Cela fait plus de deux ans que Benjamin Harmegnies a dû renoncer à sa belle carrière de judoka. L'Hornutois, sextuple champion de Belgique en + 100 kg, n'a pas pour autant mis sa passion pour les sports de combat de côté. En plus de son boulot de professeur de self-defense à l'Ecole Royale Militaire, le colosse de 120 kilos vient d'ouvrir son propre club de ju-jitsu brésilien : la Beast-Art Team. "Le ju-jitsu brésilien, c'est un art martial basé sur les clefs de bras, les étranglements, les clefs de jambes ou plus globalement les soumissions", résume-t-il.

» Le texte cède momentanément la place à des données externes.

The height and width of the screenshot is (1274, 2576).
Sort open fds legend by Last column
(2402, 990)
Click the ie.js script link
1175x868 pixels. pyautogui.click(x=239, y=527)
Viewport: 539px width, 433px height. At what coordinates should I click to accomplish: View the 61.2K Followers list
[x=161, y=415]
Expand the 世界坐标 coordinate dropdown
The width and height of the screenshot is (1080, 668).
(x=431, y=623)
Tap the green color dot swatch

Trois jours par semaine (lundi et mercredi soir ainsi que samedi après-midi) à la salle Arthur Nazé de Colfontaine, Benjamin Harmegnies se transforme en formateur et entraîneur pour la quinzaine de membres qui ont déjà adhéré à son club. "J'ai lancé cela il y a seulement un mois mais il y a déjà plusieurs personnes qui viennent très régulièrement", se réjouit-il.  "Ce sont des séances en groupe et cela s'adresse à tout le monde." 

Le club accueille aussi bien des novices qui n'ont jamais fait de sport de combat que des agents de sécurité, des policiers ou encore des boxeurs. "Il y a aussi des gens qui viennent avec pour objectif de se lancer par la suite dans le MMA ou d'autres sports de combat. Avec moi, ils apprennent par exemple toute la base au sol parce qu'ils se rendent compte que beaucoup de combat se terminent au sol alors qu'ils ne maîtrisent pas cet aspect. Par ailleurs, je peux aussi faire des entraînements individuels de préparation physique ou de préparation au combat."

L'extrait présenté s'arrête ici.